歎異抄を読む
第1章 仏法の肝要、を言われた親鸞聖人のお言葉
原文
「弥陀の誓願不思議に助けられまいらせて往生をば遂ぐるなり」と信じて「念仏申さん」と思いたつ心のおこるとき、すなわち摂取不捨の利益にあずけしめたまうなり。
弥陀の本願には老少善悪の人をえらばず、ただ信心を要とすと知るべし。
そのゆえは、罪悪深重・煩悩熾盛の衆生を助けんがための願にてまします。
しかれば本願を信ぜんには、他の善も要にあらず、念仏にまさるべき善なきがゆえに、悪をもおそるべからず、弥陀の本願をさまたぐるほどの悪なきがゆえに、と云々。
意訳
“すべての衆生を救う”という、阿弥陀如来の不思議な誓願に助けられ、疑いなく弥陀の浄土へ往く身となり、念仏称えようと思いたつ心のおこるとき、摂め取って捨てられぬ絶対の幸福に生かされるのである。
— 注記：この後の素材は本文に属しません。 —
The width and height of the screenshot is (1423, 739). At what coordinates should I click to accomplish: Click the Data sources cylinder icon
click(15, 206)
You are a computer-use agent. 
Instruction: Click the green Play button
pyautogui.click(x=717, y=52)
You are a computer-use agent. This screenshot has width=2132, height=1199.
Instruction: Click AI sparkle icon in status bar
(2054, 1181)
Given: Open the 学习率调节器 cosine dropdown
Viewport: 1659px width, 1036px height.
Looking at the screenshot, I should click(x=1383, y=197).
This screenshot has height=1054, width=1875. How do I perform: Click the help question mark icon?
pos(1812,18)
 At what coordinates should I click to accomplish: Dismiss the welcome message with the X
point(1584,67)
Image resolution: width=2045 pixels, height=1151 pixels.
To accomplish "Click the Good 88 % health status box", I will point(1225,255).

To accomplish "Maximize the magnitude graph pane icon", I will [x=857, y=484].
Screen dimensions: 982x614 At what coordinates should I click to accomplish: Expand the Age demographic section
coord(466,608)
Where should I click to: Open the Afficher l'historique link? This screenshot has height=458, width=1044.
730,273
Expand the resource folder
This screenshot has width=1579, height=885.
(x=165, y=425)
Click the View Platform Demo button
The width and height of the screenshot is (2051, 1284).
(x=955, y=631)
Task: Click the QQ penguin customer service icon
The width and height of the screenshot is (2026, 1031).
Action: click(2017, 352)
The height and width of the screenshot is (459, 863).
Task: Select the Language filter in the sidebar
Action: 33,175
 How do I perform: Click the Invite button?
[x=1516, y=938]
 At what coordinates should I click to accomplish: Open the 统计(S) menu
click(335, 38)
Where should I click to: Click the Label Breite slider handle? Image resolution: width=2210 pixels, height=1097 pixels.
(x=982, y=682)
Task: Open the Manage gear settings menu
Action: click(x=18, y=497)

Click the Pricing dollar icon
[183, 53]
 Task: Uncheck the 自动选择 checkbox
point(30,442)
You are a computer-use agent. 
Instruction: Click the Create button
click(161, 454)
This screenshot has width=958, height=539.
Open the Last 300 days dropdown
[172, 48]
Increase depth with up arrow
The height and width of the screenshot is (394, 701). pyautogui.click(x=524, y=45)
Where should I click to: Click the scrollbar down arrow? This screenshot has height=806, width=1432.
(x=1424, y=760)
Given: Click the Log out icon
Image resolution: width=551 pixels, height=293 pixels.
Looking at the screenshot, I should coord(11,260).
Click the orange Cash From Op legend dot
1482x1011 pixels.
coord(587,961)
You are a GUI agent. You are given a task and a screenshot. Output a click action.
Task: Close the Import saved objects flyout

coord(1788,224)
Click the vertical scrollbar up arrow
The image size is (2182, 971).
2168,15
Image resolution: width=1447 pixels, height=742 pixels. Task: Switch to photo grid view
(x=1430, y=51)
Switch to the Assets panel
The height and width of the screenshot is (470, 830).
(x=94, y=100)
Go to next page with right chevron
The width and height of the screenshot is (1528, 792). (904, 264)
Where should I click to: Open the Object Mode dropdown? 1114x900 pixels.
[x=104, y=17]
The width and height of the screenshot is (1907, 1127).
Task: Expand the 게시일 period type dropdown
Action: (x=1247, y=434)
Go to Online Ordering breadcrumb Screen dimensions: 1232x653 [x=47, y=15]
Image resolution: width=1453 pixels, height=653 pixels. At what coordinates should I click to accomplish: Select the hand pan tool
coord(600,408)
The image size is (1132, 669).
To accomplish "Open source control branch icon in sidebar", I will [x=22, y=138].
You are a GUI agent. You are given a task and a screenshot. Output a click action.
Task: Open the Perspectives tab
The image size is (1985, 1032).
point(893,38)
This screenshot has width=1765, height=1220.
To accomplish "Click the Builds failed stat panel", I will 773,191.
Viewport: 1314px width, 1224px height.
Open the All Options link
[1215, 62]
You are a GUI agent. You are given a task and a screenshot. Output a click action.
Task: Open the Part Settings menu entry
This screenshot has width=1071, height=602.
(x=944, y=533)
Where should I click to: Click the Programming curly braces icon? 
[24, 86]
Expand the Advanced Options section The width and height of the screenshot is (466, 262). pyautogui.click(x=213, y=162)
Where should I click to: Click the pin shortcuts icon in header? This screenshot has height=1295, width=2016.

弥陀の救いには、老いも若きも善人も悪人も、一切差別はない。ただ「仏願に疑心あることなし」の信心を肝要と知らねばならぬ。
なぜ悪人でも、本願を信ずるひとつで救われるのかといえば、煩悩の激しい最も罪の重い極悪人を助けるために建てられたのが、阿弥陀仏の本願の真骨頂だからである。
ゆえに弥陀の本願に救い摂られたならば、一切の善は無用となる。弥陀より賜った念仏以上の善はないからだ。
また、どんな悪を犯しても、不安や恐れは皆無となる。弥陀の本願で助からぬ悪はないからである、と聖人は仰せになりました。